Barbed wire and armed guards testify that we are in a prison camp.

"Amina" is one of about ten Swedish women living in the Roj camp.

- We know that three women traveled with their children on Sunday, but we do not know what is happening now.

There are different rumors, she says.

Amina, whose real name is something else, tells SVT that she traveled to IS to live with her husband who was already there.

"Takes full responsibility for my actions"

She left Sweden for the terrorist sect after the genocide of Yazidis but says that she neither knew about it nor had seen the terror sect's propaganda.

- If I had known what I know today, I would not have gone.

I regret it, and I distance myself from IS ideology, she says.

Many people see you as a security risk in Sweden, how do you see it?

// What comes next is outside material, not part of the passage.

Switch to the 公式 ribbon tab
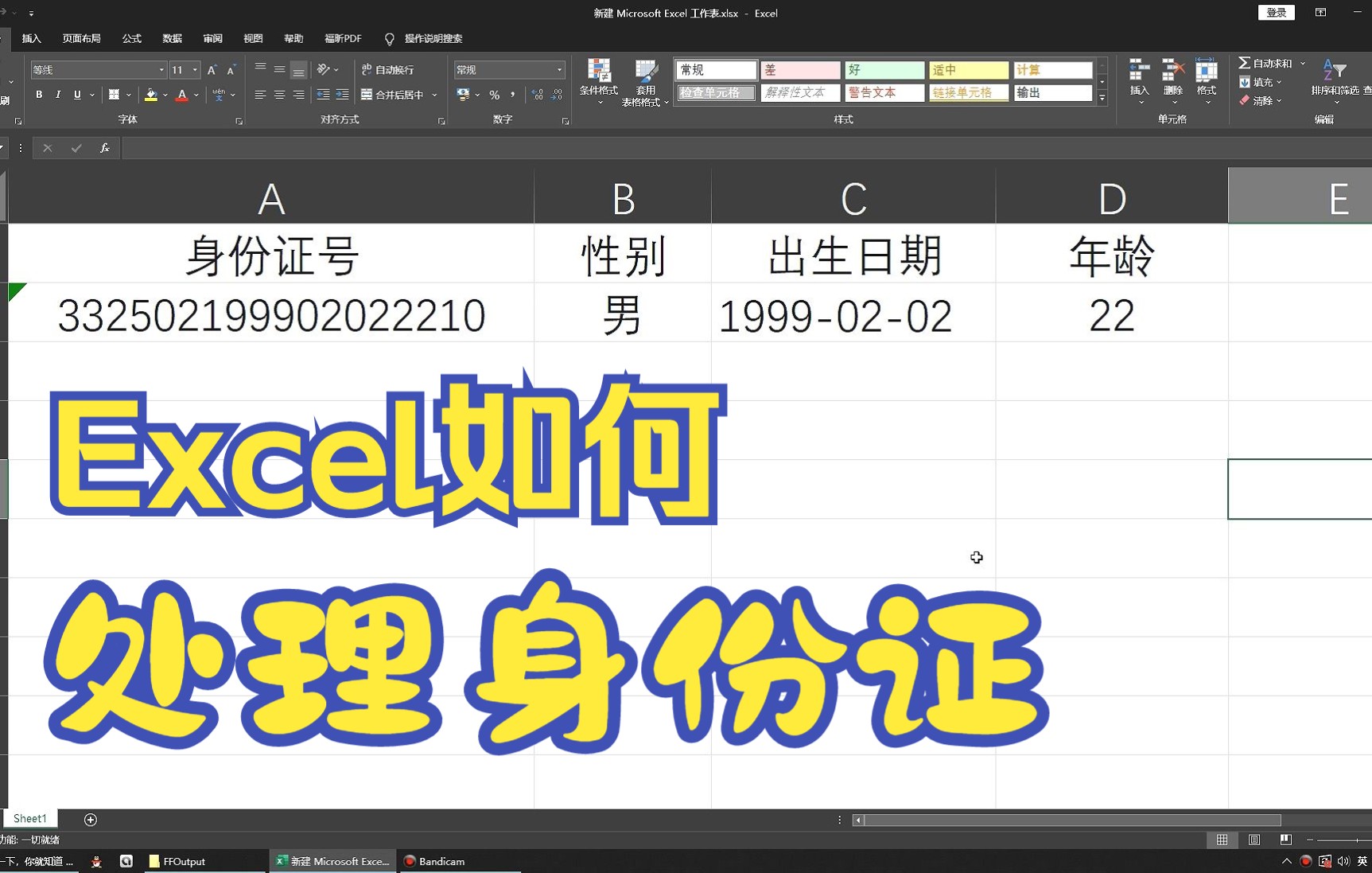This screenshot has width=1372, height=873. 131,38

- It is good to investigate those who have returned to Sweden.

You should do that.

I take full responsibility for all my actions and I know the consequences of coming here, she says.

Wants more people to be deported

Today, there are about ten Swedish women and their children in Rojlägret.

Amina hopes that the women who remain will be deported to Sweden.

But you left your country to join a terrorist group, why should you come back?

- I think those who came here did so for various reasons.

Was it right of me to come here?

No, that's something I regret.

A total of 11,000 foreign nationals from some fifty countries live in the camps for IS families in Kurdish autonomy in northern Syria.